Cent ans après l’achèvement des écluses du canal de Panama, celles-ci ne sont plus assez larges pour accueillir tous les navires, et ne seront bientôt plus en mesure de supporter tout le trafic quotidien. C’est pour ces raisons que la Autoridad del Canal de Panamà (ACP), l’agence gouvernementale responsable de son administration et de ses opérations, étudie la possibilité de construire une nouvelle série d’écluses.
L’agrandissement du canal est jugé essentiel par l’ACP afin qu’il demeure compétitif et qu’il continue à alimenter la croissance économique du Panama. Mais comme il s’agit d’un canal d’eau douce, l’approvisionnement des nouvelles écluses dépend totalement du lac Gatun. Lequel sert également à fournir en eau potable les nombreux Panaméens de la région. L’augmentation de l’achalandage sur le canal augmentera d’autant plus la pression sur le lac Gatun qui n’a pas les réserves suffisantes pour alimenter à la fois de nouvelles écluses et la demande croissante de la population.
Or, en plus de la construction d’écluses géantes, l’élargissement du canal suppose aussi la construction d’un nouveau barrage sur la rivière Indio. Lequel devrait entraîner le déplacement de la majorité des 3 500 personnes habitant la région, en raison de l’inondation des terres que cela provoquera. Également au programme : déforestation et excavation massive des terres, les impacts environnementaux considérables qui ne seront pas sans conséquences sur les populations.
C’est pour cette question qu’une organisation de paysans, la Coordinadora Campesina Contra las Embalses (CCCE) s’oppose à la construction du nouveau barrage. Le CCE a organisé plusieurs manifestations dans les villes de Colon et de Panama, clamant que l’ACP a été jusqu’à présent incapable d’informer la population du moindre détail touchant le nouveau barrage et ses impacts.

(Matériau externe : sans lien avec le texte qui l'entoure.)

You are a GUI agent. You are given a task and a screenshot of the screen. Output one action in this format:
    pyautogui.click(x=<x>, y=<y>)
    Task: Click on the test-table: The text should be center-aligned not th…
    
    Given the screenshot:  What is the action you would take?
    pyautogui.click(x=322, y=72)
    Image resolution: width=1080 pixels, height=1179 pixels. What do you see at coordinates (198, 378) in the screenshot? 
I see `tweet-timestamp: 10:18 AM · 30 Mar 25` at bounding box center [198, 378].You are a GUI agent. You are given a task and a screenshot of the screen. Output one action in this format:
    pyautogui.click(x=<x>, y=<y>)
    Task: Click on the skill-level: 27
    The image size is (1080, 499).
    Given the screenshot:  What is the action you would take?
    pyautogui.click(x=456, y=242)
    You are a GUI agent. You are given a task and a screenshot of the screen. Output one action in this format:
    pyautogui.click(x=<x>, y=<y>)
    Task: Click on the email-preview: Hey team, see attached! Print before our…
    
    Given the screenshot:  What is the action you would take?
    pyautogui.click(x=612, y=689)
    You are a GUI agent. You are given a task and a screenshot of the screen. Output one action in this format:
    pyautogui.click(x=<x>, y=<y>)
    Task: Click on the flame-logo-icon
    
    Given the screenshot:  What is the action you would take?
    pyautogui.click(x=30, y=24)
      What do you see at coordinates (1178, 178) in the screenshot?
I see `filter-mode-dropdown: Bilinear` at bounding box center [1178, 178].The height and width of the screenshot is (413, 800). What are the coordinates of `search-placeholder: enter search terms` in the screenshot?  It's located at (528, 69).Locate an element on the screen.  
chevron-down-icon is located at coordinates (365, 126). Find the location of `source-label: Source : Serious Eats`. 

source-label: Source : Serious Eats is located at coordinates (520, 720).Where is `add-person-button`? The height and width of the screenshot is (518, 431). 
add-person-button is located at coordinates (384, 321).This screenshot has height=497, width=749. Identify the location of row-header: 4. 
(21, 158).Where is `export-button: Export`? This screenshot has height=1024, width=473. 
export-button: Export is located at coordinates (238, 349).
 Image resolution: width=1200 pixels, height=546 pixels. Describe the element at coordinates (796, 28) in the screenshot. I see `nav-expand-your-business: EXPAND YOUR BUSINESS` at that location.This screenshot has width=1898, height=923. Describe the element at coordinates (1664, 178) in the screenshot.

L’avenir inquiète les campesinos. Ils soutiennent qu’il n’y a plus une seule parcelle de terre disponible pour accueillir la population déplacée. Bien que conscients que la région a besoin de développer son potentiel économique, les paysans sont sceptiques quant aux bénéfices du projet. Ils ne veulent surtout pas perdre leurs terres, dont ils tirent leur subsistance.
De son côté, l’ACP soutient que la construction du barrage est nécessaire, qu’il fera preuve de transparence, qu’il consultera la population, et qu’une croissance des revenus générés par le canal pourrait à long terme servir au développement socio-économique des régions rurales. L’ACP fait également valoir que cette phase de construction fournirait de l’emploi aux paysans.
La proposition d’élargissement du canal de Panama présente de formidables défis qui auront un impact sur le développement futur du Panama et la durabilité de son environnement. Perçu uniquement comme une stratégie de développement économique, le projet soulève différentes questions, comme celle de savoir s’il s’agit de la stratégie la plus appropriée - une question sur laquelle la Panama Canal Authority devrait se pencher.
L’élargissement du canal pourrait représenter une opportunité pour le Panama de régler sa dette envers les populations les plus déshéritées du pays ; mais il pourrait également contribuer à accroître leur marginalisation et leur pauvreté.
Parallèlement, l’environnement pourrait être amélioré, en autant qu’il y ait une stratégie de conservation et d’amélioration de la qualité de l’eau. Autrement, l’importante dégradation environnementale à laquelle est confrontée la région pourrait davantage s’aggraver.
L’élargissement du canal de Panama est peut-être la décision la plus importante du siècle pour les habitants du Panama, tout comme la construction a profondément marqué l’histoire du XXe siècle.